Records from a dataset:

[Start of Attachment]

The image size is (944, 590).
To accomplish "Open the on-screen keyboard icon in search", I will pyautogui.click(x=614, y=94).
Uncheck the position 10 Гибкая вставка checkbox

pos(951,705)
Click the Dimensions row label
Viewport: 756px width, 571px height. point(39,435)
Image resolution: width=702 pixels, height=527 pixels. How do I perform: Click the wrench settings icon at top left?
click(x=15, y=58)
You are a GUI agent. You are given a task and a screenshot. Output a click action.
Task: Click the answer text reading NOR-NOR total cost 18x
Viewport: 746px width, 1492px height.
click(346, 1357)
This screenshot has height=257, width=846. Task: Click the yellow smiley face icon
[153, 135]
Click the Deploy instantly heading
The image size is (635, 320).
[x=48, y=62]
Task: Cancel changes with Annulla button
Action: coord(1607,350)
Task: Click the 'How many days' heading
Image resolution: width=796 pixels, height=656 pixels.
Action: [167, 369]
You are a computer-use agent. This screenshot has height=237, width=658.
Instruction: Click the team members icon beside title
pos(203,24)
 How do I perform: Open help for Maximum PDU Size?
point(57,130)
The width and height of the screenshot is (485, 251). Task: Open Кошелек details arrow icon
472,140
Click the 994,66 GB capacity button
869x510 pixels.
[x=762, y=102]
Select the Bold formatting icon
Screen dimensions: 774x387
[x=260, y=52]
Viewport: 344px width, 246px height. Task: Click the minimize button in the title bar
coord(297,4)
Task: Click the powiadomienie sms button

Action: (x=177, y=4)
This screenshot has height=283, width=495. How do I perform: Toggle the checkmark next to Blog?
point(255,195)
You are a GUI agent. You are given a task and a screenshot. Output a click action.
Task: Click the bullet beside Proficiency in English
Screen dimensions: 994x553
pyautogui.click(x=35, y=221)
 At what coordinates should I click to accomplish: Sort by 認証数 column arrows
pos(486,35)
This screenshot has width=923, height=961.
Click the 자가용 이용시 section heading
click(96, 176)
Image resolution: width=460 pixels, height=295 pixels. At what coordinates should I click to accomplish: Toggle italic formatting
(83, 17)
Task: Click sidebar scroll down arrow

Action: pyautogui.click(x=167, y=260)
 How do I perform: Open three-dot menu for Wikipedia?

[End of Attachment]

(What is required):
The data should be written out again in full, exactly as it stands.

(Reply to the task):
The image size is (944, 590).
To accomplish "Open the on-screen keyboard icon in search", I will pyautogui.click(x=614, y=94).
Uncheck the position 10 Гибкая вставка checkbox

pos(951,705)
Click the Dimensions row label
Viewport: 756px width, 571px height. point(39,435)
Image resolution: width=702 pixels, height=527 pixels. How do I perform: Click the wrench settings icon at top left?
click(x=15, y=58)
You are a GUI agent. You are given a task and a screenshot. Output a click action.
Task: Click the answer text reading NOR-NOR total cost 18x
Viewport: 746px width, 1492px height.
click(346, 1357)
This screenshot has height=257, width=846. Task: Click the yellow smiley face icon
[153, 135]
Click the Deploy instantly heading
The image size is (635, 320).
[x=48, y=62]
Task: Cancel changes with Annulla button
Action: coord(1607,350)
Task: Click the 'How many days' heading
Image resolution: width=796 pixels, height=656 pixels.
Action: [167, 369]
You are a computer-use agent. This screenshot has height=237, width=658.
Instruction: Click the team members icon beside title
pos(203,24)
 How do I perform: Open help for Maximum PDU Size?
point(57,130)
The width and height of the screenshot is (485, 251). Task: Open Кошелек details arrow icon
472,140
Click the 994,66 GB capacity button
869x510 pixels.
[x=762, y=102]
Select the Bold formatting icon
Screen dimensions: 774x387
[x=260, y=52]
Viewport: 344px width, 246px height. Task: Click the minimize button in the title bar
coord(297,4)
Task: Click the powiadomienie sms button

Action: (x=177, y=4)
This screenshot has height=283, width=495. How do I perform: Toggle the checkmark next to Blog?
point(255,195)
You are a GUI agent. You are given a task and a screenshot. Output a click action.
Task: Click the bullet beside Proficiency in English
Screen dimensions: 994x553
pyautogui.click(x=35, y=221)
 At what coordinates should I click to accomplish: Sort by 認証数 column arrows
pos(486,35)
This screenshot has width=923, height=961.
Click the 자가용 이용시 section heading
click(96, 176)
Image resolution: width=460 pixels, height=295 pixels. At what coordinates should I click to accomplish: Toggle italic formatting
(83, 17)
Task: Click sidebar scroll down arrow

Action: pyautogui.click(x=167, y=260)
 How do I perform: Open three-dot menu for Wikipedia?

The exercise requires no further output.